What you have to do:
Carry on the passage below about feature selection for QSAR modeling, beginning directly after its final sentence.

Passage:
--
Compared with PSO and ACO, there are fewer studies applying ABC algorithm to FS. Most of them are applied to classification or clustering problems, and rarely used to select features for regression problems. Therefore, in this paper, the ABC algorithm is used to select features for PLS modeling, which is the most straightforward linear regression-based modeling method in QSAR.

3. Preliminaries

3.1. QSAR Modeling

In QSAR study, the number of parameters describing the molecular structure of compounds is generally much larger than the number of samples, and there may be obvious chance correlations and multicollinearity between these parameters. By decomposing and screening the information in the data system, the Partial Least Squares (PLS) method can extract the variables with a strong explanation to overcome the adverse effects of chance correlations and multicollinearity in modeling. Therefore, the PLS method is often used as a prediction model for QSAR modeling.

The PLS method is often utilized to predict the relationship between compounds and their corresponding biological activities or chemical properties. It models the relationship between two data matrices, the independent variables X and target variable Y, by a linear multivariate model with factor analysis [61]. The basic principle of PLS regression depends on latent variables. Latent variables are extracted from a set of descriptors that include the basic information essential for modeling the target. QSAR is modeled by using a dependent (response variable) and several independent (molecular descriptors) variables.

The value of

Q^{2}

, a well-known metric which employs the cross-validation technique, measures the accuracy of QSAR modeling, and it is defined as follows:

Q^{2} = 1 - \frac{\sum_{i = 1}^{n} (y_{i} - \hat{y_{i}})}{\sum_{i = 1}^{n} (y_{i} - \bar{y_{i}})}

(1)

where

y_{i}

,

\hat{y_{i}}

, and

\bar{y_{i}}

are the observed value of activity of the compound, the predicted value by the PLS model via using cross-validation procedure, and the average observed value of all compounds, respectively. n is the total number of compounds.
--
Supplied data:
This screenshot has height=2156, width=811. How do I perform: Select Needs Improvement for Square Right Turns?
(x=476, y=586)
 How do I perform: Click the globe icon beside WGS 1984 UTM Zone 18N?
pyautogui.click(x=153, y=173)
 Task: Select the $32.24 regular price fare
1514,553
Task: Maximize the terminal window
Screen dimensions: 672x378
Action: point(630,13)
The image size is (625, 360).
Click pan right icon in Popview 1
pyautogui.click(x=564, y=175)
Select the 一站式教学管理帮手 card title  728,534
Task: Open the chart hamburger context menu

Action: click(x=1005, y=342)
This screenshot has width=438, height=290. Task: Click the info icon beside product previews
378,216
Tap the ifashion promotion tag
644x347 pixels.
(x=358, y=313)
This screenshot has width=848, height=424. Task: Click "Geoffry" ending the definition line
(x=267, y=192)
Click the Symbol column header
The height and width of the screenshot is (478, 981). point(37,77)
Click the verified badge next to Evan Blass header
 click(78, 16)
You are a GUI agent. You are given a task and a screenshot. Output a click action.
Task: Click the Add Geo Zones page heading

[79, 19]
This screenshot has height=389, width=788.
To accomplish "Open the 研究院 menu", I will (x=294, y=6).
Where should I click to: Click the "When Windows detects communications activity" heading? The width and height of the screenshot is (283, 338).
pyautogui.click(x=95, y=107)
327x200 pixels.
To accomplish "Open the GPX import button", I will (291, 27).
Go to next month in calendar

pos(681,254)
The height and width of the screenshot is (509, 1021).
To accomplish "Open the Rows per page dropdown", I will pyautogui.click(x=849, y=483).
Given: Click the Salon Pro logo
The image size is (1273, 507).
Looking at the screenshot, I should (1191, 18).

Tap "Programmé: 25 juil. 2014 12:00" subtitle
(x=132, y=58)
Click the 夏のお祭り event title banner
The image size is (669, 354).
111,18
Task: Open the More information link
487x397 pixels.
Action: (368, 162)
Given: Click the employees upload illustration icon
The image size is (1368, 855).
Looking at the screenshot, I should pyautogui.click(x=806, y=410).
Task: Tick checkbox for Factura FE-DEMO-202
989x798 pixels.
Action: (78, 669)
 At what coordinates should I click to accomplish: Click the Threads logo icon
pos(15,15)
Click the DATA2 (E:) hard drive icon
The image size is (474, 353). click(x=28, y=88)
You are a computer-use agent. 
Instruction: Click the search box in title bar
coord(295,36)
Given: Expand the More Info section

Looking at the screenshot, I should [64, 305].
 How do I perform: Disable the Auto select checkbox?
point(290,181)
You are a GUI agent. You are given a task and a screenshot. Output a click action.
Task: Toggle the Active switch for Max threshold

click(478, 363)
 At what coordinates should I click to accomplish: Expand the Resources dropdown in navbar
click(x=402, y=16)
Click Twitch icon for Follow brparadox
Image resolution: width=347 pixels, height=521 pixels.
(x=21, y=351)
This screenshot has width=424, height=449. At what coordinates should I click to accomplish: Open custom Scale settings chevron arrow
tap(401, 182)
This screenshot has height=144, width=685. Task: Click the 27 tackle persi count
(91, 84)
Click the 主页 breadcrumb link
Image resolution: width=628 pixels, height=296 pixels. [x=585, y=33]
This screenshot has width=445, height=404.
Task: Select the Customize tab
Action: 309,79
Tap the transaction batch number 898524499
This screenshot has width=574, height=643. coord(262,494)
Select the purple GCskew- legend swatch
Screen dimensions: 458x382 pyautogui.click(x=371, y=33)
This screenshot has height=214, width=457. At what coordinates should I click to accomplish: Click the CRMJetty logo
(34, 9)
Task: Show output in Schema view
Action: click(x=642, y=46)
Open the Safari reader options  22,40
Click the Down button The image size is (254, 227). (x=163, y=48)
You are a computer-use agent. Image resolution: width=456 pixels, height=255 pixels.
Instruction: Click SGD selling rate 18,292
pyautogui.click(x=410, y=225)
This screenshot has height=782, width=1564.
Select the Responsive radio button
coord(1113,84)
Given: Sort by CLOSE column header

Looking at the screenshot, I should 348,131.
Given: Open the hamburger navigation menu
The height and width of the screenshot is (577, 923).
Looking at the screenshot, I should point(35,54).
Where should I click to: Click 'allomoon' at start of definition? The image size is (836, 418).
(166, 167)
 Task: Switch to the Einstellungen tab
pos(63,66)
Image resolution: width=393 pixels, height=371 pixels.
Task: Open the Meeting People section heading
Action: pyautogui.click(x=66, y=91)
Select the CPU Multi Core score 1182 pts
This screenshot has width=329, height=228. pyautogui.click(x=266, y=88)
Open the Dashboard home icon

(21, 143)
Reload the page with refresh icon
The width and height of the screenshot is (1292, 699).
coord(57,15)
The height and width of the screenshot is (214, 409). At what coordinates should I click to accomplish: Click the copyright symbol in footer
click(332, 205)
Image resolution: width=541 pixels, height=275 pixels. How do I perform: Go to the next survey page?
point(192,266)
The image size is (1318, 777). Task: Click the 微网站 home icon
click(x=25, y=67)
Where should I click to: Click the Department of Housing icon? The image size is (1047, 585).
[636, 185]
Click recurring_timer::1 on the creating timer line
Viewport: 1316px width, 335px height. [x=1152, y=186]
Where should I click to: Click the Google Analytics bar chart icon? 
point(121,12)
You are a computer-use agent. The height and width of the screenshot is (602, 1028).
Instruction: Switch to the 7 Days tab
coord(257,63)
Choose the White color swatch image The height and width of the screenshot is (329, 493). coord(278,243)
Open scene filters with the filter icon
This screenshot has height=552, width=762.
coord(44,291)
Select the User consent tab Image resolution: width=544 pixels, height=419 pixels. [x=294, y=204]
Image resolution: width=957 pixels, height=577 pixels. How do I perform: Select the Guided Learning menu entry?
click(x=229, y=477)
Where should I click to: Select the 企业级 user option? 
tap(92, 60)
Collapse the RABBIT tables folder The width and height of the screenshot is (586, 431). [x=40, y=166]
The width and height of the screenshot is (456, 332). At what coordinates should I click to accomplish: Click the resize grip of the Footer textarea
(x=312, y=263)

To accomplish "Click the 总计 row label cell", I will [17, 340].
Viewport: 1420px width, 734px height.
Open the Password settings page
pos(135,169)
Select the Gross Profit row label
--
Output:
3.2. Feature Selection

Let S be a dataset of L samples with D features. A feature selection problem can be described as follows: selecting d features (

d < D

) from all features, to optimize a given function

H (\cdot)

. In regression analysis and prediction,

H (\cdot)

generally represents the accuracy or error rate. Generally, we use a binary string to encode a solution X in FS problems:

X = (x_{1}, x_{2}, \dots, x_{D}), x_{j} \in 0, 1

(2)

where

x_{j} = 1

represents that the jth feature is selected into the subset X, otherwise, not selected. Then, taking the case of that function

H (\cdot)

being prediction accuracy, the FS problem can be formulated as follows:

\begin{matrix} m a x H (X) \\ s . t . X = (x_{1}, x_{2}, \dots, x_{D}) \end{matrix}

(3)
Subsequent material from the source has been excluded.